Nitric oxide (NO) and prostacyclin (PGI₂) signaling pathways in the regulation of pulmonary vascular tone. NO is synthesized by nitric oxide synthase (NOS) from the terminal nitrogen of L-arginine. NO stimulates soluble guanylate cyclase (sGC) to increase intracellular cGMP. PGI₂ is an arachidonic acid (AA) metabolite formed by cyclooxygenase (COX-1) and prostacyclin synthase (PGIS) in the vascular endothelium. PGI₂ stimulates adenylate cyclase in vascular smooth muscle cells, which increases intracellular cAMP. Both cGMP and cAMP indirectly decrease free cytosolic calcium, resulting in smooth muscle relaxation. Specific phosphodiesterases hydrolyze cGMP and cAMP, thus regulating the intensity and duration of their vascular effects. Inhibition of these phosphodiesterases with agents such as sildenafil and milrinone may enhance pulmonary vasodilation.

Figure 2

Increased reactive oxygen species (ROS) such as superoxide and hydrogen peroxide are produced in the vascular wall of pulmonary vessels affected by persistent pulmonary hypertension of the newborn (PPHN).

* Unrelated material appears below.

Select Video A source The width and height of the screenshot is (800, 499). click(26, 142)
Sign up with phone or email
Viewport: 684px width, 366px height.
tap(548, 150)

In addition, even brief exposures to hyperoxia elevate cellular levels of ROS in the neonatal pulmonary vasculature. Increased ROS diminish nitric oxide synthase (NOS) activity and increase type 5 phosphodiesterase (PDE5) activity, both of which blunt the normal production of cGMP.

Figure 3

Normal lambs were ventilated with 21% or 100% oxygen for 30 minutes at the time of birth. After recovery, pulmonary vascular tone was increased with a thromboxane analog, and the lambs received 20 ppm inhaled NO or an infusion of acetylcholine (1 μg/kg/min) to stimulate endogenous nitric oxide synthase (NOS) activity. Exposure to 30 minutes of hyperoxia blunted the responses to both exogenous and endogenous NO (43).